(Entries taken from a collection)
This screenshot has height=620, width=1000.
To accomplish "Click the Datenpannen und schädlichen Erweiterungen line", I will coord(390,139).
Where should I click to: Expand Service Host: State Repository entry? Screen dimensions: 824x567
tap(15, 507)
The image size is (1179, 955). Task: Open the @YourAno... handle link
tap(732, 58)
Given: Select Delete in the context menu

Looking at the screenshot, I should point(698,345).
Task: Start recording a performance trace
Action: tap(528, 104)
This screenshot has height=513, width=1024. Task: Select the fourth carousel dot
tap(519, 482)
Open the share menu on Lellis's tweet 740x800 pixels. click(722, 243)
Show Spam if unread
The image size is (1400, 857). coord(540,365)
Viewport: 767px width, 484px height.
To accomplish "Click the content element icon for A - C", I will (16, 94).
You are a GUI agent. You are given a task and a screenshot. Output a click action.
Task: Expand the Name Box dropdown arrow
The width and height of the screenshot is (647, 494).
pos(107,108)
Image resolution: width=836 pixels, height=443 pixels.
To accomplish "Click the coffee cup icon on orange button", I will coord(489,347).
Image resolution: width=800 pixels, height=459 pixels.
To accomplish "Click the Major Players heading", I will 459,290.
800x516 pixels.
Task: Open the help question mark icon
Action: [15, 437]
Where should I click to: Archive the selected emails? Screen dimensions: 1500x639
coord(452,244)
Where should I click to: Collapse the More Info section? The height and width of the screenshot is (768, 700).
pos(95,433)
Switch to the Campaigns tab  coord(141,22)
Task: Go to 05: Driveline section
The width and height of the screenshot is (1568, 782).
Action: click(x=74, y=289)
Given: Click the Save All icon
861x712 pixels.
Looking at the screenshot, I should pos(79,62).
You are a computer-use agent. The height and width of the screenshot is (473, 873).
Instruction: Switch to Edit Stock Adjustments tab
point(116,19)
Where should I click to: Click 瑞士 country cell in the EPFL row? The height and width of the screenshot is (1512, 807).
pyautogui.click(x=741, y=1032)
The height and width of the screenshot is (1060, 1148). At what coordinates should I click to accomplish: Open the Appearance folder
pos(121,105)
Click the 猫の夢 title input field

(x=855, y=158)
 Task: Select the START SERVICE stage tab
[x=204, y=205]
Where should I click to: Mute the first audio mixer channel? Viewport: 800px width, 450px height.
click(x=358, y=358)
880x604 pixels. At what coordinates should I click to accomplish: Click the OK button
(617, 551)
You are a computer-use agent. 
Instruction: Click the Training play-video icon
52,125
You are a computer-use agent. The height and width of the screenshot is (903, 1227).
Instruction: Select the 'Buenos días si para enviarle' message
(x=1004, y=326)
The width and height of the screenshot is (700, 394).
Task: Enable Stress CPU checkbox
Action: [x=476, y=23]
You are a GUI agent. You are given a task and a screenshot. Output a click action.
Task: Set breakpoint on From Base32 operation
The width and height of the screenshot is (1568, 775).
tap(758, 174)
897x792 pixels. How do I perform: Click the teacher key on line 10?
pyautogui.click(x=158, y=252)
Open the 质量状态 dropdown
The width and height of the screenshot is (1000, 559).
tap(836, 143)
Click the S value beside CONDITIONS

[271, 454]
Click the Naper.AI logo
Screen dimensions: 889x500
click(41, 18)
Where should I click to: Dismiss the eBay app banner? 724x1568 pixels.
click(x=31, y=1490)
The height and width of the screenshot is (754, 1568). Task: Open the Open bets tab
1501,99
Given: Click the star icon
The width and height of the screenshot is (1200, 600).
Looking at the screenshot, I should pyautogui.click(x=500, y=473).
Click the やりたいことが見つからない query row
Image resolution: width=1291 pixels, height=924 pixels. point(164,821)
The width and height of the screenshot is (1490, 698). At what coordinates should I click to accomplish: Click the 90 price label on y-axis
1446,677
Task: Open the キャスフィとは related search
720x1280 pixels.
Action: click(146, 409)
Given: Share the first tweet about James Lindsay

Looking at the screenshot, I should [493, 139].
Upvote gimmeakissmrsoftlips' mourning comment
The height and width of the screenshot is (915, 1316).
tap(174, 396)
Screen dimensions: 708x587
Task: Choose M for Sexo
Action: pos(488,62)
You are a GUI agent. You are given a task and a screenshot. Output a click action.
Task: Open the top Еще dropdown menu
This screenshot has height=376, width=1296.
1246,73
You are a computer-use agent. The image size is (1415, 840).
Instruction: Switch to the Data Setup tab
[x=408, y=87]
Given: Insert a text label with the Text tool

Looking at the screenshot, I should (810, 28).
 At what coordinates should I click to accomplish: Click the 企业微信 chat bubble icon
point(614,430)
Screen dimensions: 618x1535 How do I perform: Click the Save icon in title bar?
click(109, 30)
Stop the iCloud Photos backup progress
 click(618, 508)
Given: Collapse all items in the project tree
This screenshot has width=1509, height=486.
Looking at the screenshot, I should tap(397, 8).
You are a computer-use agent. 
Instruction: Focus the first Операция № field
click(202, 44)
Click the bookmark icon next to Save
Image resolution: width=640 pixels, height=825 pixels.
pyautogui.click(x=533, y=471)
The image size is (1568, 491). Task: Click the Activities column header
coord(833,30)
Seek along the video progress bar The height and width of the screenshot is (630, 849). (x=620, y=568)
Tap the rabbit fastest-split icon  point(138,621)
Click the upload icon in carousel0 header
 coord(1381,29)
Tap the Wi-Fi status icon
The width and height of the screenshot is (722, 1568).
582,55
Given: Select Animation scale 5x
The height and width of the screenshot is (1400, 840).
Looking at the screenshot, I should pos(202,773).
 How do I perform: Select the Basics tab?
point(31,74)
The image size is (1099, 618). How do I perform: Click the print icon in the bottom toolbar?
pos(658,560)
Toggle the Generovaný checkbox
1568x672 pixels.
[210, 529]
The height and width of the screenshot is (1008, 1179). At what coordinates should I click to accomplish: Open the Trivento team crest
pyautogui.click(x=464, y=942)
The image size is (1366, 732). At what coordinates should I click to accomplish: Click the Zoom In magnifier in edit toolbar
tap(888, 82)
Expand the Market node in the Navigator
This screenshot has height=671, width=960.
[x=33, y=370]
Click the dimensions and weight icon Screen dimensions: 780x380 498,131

#### What to do:
Once more, write out the records exactly as they are.

#### Answer for the task:
This screenshot has height=620, width=1000.
To accomplish "Click the Datenpannen und schädlichen Erweiterungen line", I will coord(390,139).
Where should I click to: Expand Service Host: State Repository entry? Screen dimensions: 824x567
tap(15, 507)
The image size is (1179, 955). Task: Open the @YourAno... handle link
tap(732, 58)
Given: Select Delete in the context menu

Looking at the screenshot, I should point(698,345).
Task: Start recording a performance trace
Action: tap(528, 104)
This screenshot has height=513, width=1024. Task: Select the fourth carousel dot
tap(519, 482)
Open the share menu on Lellis's tweet 740x800 pixels. click(722, 243)
Show Spam if unread
The image size is (1400, 857). coord(540,365)
Viewport: 767px width, 484px height.
To accomplish "Click the content element icon for A - C", I will (16, 94).
You are a GUI agent. You are given a task and a screenshot. Output a click action.
Task: Expand the Name Box dropdown arrow
The width and height of the screenshot is (647, 494).
pos(107,108)
Image resolution: width=836 pixels, height=443 pixels.
To accomplish "Click the coffee cup icon on orange button", I will coord(489,347).
Image resolution: width=800 pixels, height=459 pixels.
To accomplish "Click the Major Players heading", I will 459,290.
800x516 pixels.
Task: Open the help question mark icon
Action: [15, 437]
Where should I click to: Archive the selected emails? Screen dimensions: 1500x639
coord(452,244)
Where should I click to: Collapse the More Info section? The height and width of the screenshot is (768, 700).
pos(95,433)
Switch to the Campaigns tab  coord(141,22)
Task: Go to 05: Driveline section
The width and height of the screenshot is (1568, 782).
Action: click(x=74, y=289)
Given: Click the Save All icon
861x712 pixels.
Looking at the screenshot, I should pos(79,62).
You are a computer-use agent. The height and width of the screenshot is (473, 873).
Instruction: Switch to Edit Stock Adjustments tab
point(116,19)
Where should I click to: Click 瑞士 country cell in the EPFL row? The height and width of the screenshot is (1512, 807).
pyautogui.click(x=741, y=1032)
The height and width of the screenshot is (1060, 1148). At what coordinates should I click to accomplish: Open the Appearance folder
pos(121,105)
Click the 猫の夢 title input field

(x=855, y=158)
 Task: Select the START SERVICE stage tab
[x=204, y=205]
Where should I click to: Mute the first audio mixer channel? Viewport: 800px width, 450px height.
click(x=358, y=358)
880x604 pixels. At what coordinates should I click to accomplish: Click the OK button
(617, 551)
You are a computer-use agent. 
Instruction: Click the Training play-video icon
52,125
You are a computer-use agent. The height and width of the screenshot is (903, 1227).
Instruction: Select the 'Buenos días si para enviarle' message
(x=1004, y=326)
The width and height of the screenshot is (700, 394).
Task: Enable Stress CPU checkbox
Action: [x=476, y=23]
You are a GUI agent. You are given a task and a screenshot. Output a click action.
Task: Set breakpoint on From Base32 operation
The width and height of the screenshot is (1568, 775).
tap(758, 174)
897x792 pixels. How do I perform: Click the teacher key on line 10?
pyautogui.click(x=158, y=252)
Open the 质量状态 dropdown
The width and height of the screenshot is (1000, 559).
tap(836, 143)
Click the S value beside CONDITIONS

[271, 454]
Click the Naper.AI logo
Screen dimensions: 889x500
click(41, 18)
Where should I click to: Dismiss the eBay app banner? 724x1568 pixels.
click(x=31, y=1490)
The height and width of the screenshot is (754, 1568). Task: Open the Open bets tab
1501,99
Given: Click the star icon
The width and height of the screenshot is (1200, 600).
Looking at the screenshot, I should pyautogui.click(x=500, y=473).
Click the やりたいことが見つからない query row
Image resolution: width=1291 pixels, height=924 pixels. point(164,821)
The width and height of the screenshot is (1490, 698). At what coordinates should I click to accomplish: Click the 90 price label on y-axis
1446,677
Task: Open the キャスフィとは related search
720x1280 pixels.
Action: click(146, 409)
Given: Share the first tweet about James Lindsay

Looking at the screenshot, I should [493, 139].
Upvote gimmeakissmrsoftlips' mourning comment
The height and width of the screenshot is (915, 1316).
tap(174, 396)
Screen dimensions: 708x587
Task: Choose M for Sexo
Action: pos(488,62)
You are a GUI agent. You are given a task and a screenshot. Output a click action.
Task: Open the top Еще dropdown menu
This screenshot has height=376, width=1296.
1246,73
You are a computer-use agent. The image size is (1415, 840).
Instruction: Switch to the Data Setup tab
[x=408, y=87]
Given: Insert a text label with the Text tool

Looking at the screenshot, I should (810, 28).
 At what coordinates should I click to accomplish: Click the 企业微信 chat bubble icon
point(614,430)
Screen dimensions: 618x1535 How do I perform: Click the Save icon in title bar?
click(109, 30)
Stop the iCloud Photos backup progress
 click(618, 508)
Given: Collapse all items in the project tree
This screenshot has width=1509, height=486.
Looking at the screenshot, I should tap(397, 8).
You are a computer-use agent. 
Instruction: Focus the first Операция № field
click(202, 44)
Click the bookmark icon next to Save
Image resolution: width=640 pixels, height=825 pixels.
pyautogui.click(x=533, y=471)
The image size is (1568, 491). Task: Click the Activities column header
coord(833,30)
Seek along the video progress bar The height and width of the screenshot is (630, 849). (x=620, y=568)
Tap the rabbit fastest-split icon  point(138,621)
Click the upload icon in carousel0 header
 coord(1381,29)
Tap the Wi-Fi status icon
The width and height of the screenshot is (722, 1568).
582,55
Given: Select Animation scale 5x
The height and width of the screenshot is (1400, 840).
Looking at the screenshot, I should pos(202,773).
 How do I perform: Select the Basics tab?
point(31,74)
The image size is (1099, 618). How do I perform: Click the print icon in the bottom toolbar?
pos(658,560)
Toggle the Generovaný checkbox
1568x672 pixels.
[210, 529]
The height and width of the screenshot is (1008, 1179). At what coordinates should I click to accomplish: Open the Trivento team crest
pyautogui.click(x=464, y=942)
The image size is (1366, 732). At what coordinates should I click to accomplish: Click the Zoom In magnifier in edit toolbar
tap(888, 82)
Expand the Market node in the Navigator
This screenshot has height=671, width=960.
[x=33, y=370]
Click the dimensions and weight icon Screen dimensions: 780x380 498,131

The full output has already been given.